**Data to use:**
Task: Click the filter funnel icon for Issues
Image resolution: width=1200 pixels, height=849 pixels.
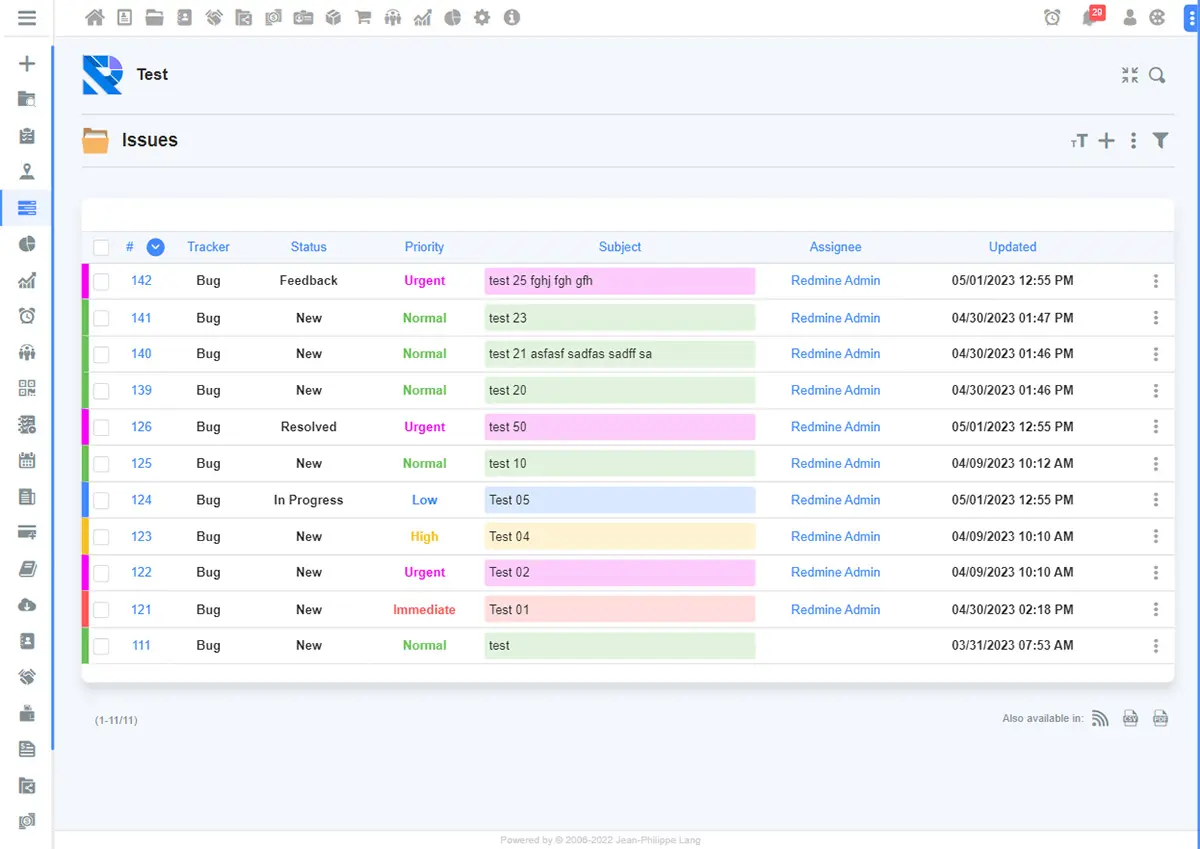Action: click(x=1160, y=141)
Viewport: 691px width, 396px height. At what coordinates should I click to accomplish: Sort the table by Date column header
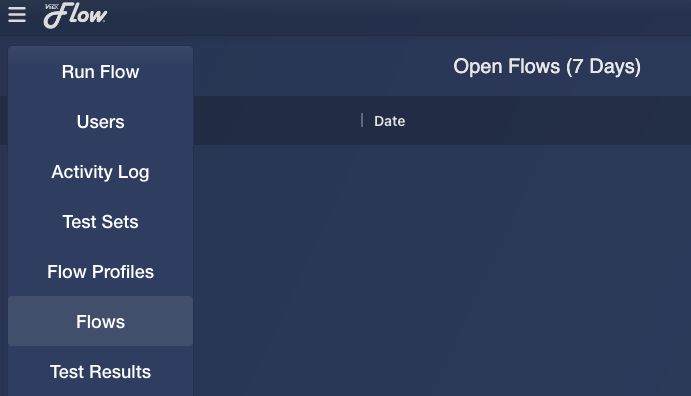click(390, 121)
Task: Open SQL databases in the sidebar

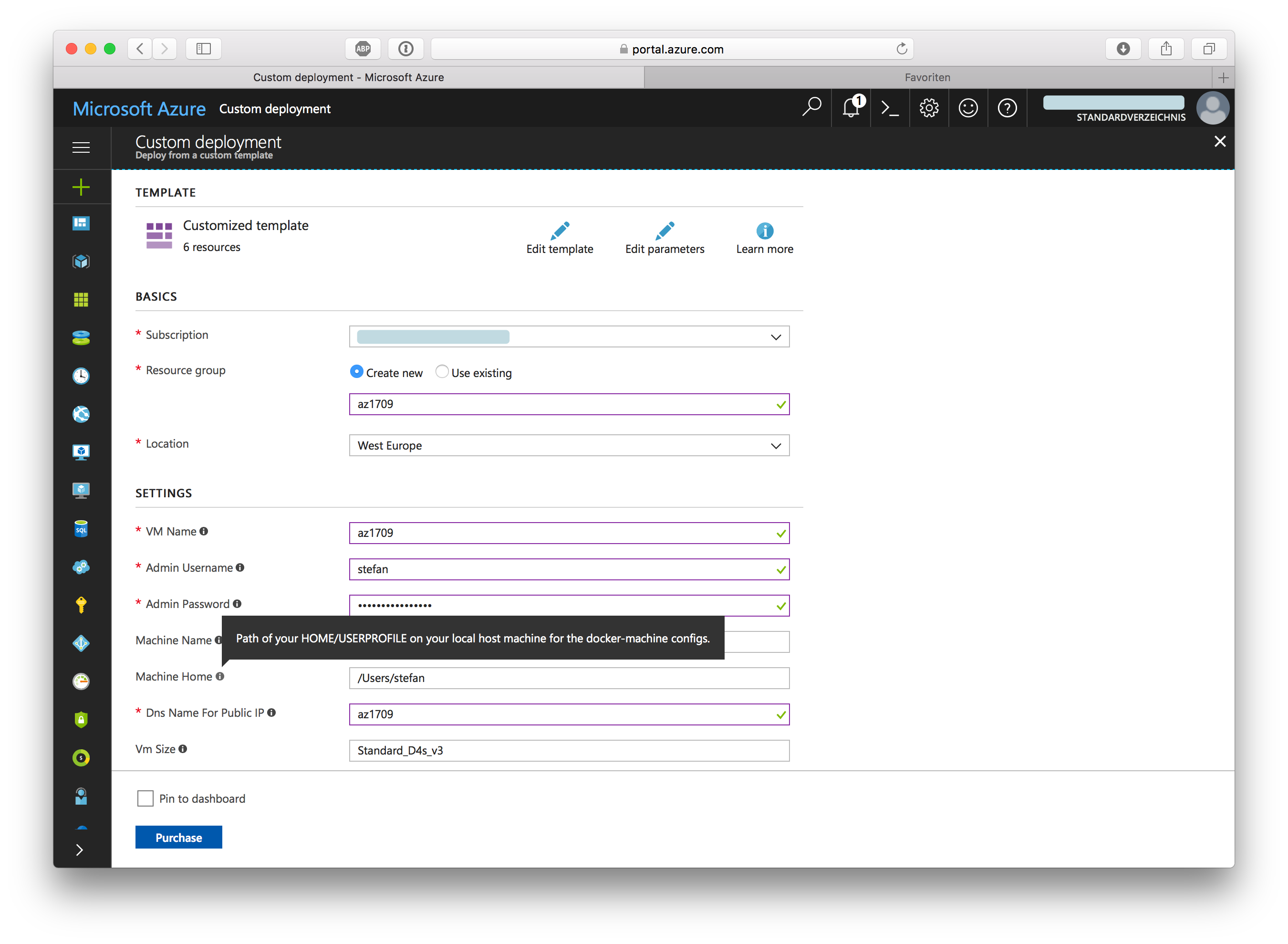Action: coord(81,529)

**Problem to solve:**
Rewrite the data above with every "Task" changed to "Goal" and everything else left as is. Omit the pictures from your answer.

**Solution to this task:**
Goal: Click the filter funnel icon for Issues
Image resolution: width=1200 pixels, height=849 pixels.
Action: click(x=1160, y=141)
Viewport: 691px width, 396px height. At what coordinates should I click to accomplish: Sort the table by Date column header
click(390, 121)
Goal: Open SQL databases in the sidebar

Action: coord(81,529)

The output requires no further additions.